Ongoing labor issues and supply-chain factors that plagued the West Coast ports — prompting shippers to use ports in the East, Southeast and in the Gulf — also contributed to the shift. [Although a tentative six-year contract agreement between the International Longshore and Warehouse Union (ILWU) and the Pacific Maritime Association was announced June 15 after the FTR webinar], Tranausky noted it will take a while before the labor situation settles to see if intermodal volumes that moved East, Southeast and to the Gulf begin to return to the West Coast.
During the Q&A portion of the presentation, Tranausky was asked about import trends from countries in Southeast Asia outside of China.
“It’s one of the fastest-growing import areas,” he said. “Places like Vietnam and the Philippines are really growing at the expense of China, and that affects how freight moves.
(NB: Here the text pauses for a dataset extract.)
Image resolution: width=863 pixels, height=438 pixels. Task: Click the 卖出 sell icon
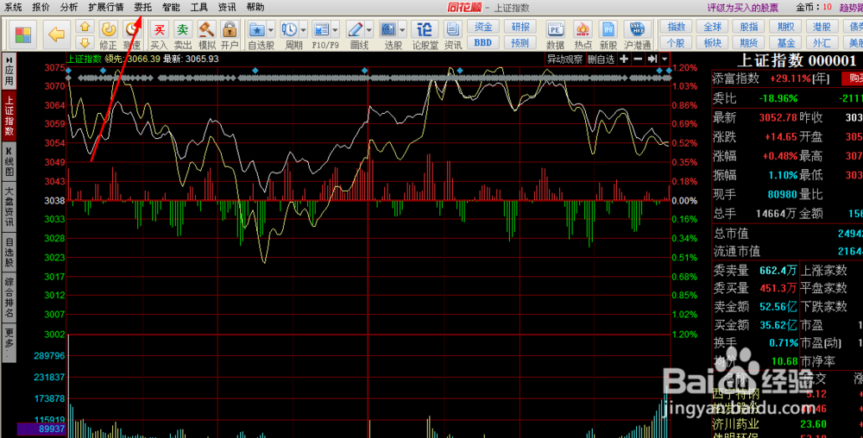pyautogui.click(x=183, y=35)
It makes more sense for those imports to come in via the Suez Canal to East Coast ports; whereas in China, the most efficient way to move freight out of the country is to Southern California.”
Also, as manufacturers continue to move their production from China to other locations, there’s an incentive to shift where freight comes into the country, which is away from the West Coast ports and into the East or Gulf coasts. Businesses that transitioned away from the West Coast may have found they like the change.
“Those folks may be thinking, ‘Hey, I kind of like the East Coast or the Gulf Coast because my length of haul is shorter, and now I can play with rail versus truck,’” Tranausky said.